What you should do ▸ Copy out the part of the material that opens with the line containing "Expand the 存储管理 sidebar menu" and closes with the line containing "pos(135,396)", and nothing else. Scale every coordinate in the answers by 0.3, rounding to whole numbers with halves going up, but keep the requests as they are and leave out the pictures.

Provided data ▸
···
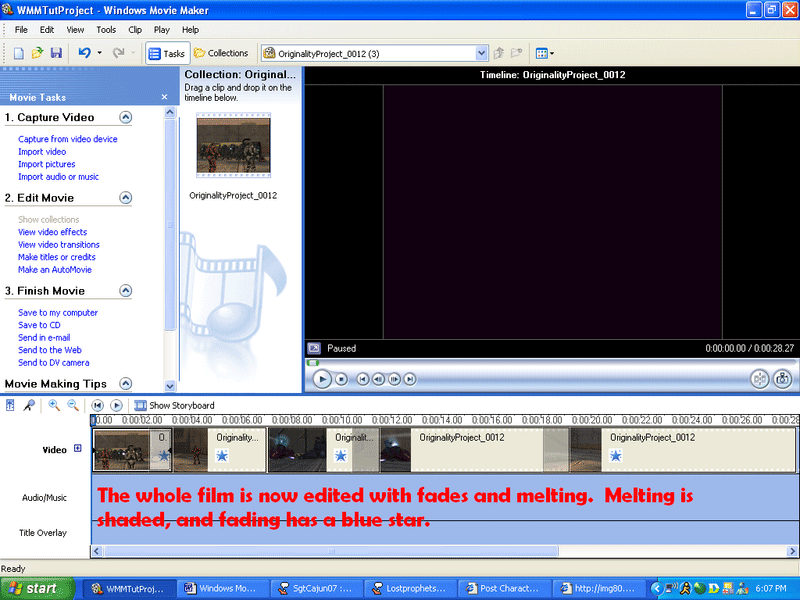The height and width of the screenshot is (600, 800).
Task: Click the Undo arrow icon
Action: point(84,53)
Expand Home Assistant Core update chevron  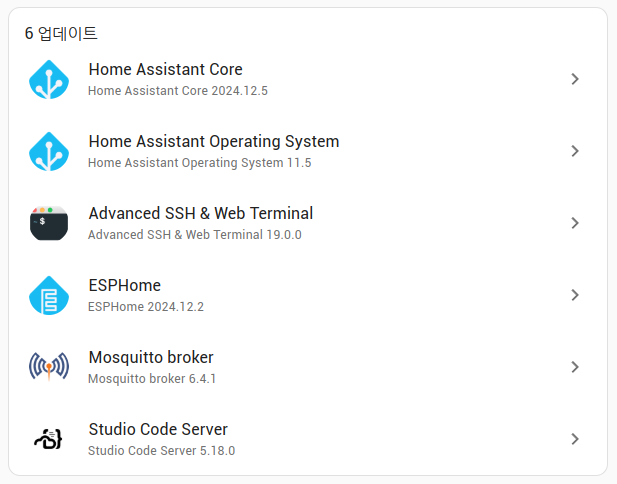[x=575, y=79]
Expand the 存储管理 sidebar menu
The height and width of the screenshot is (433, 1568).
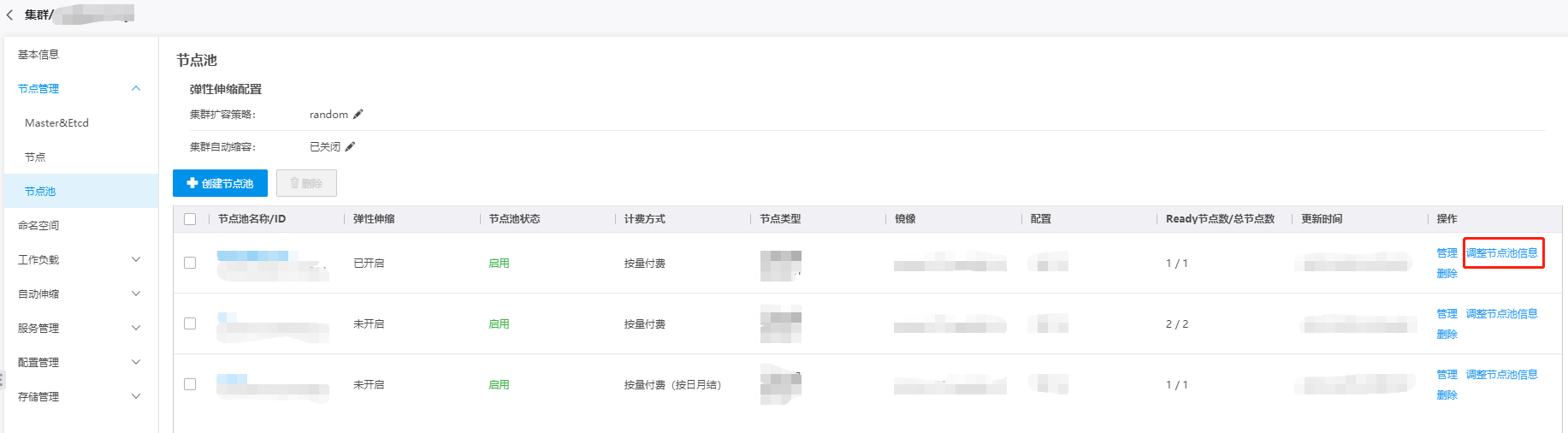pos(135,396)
···
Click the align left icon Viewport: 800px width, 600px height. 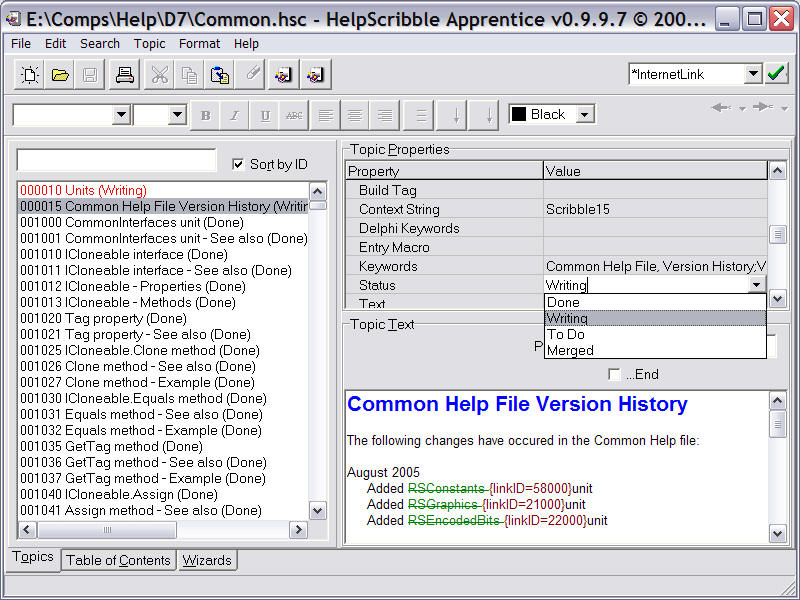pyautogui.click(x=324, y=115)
···
Written reply ▸
Expand the 存储管理 sidebar menu
The height and width of the screenshot is (433, 1568).
pos(41,119)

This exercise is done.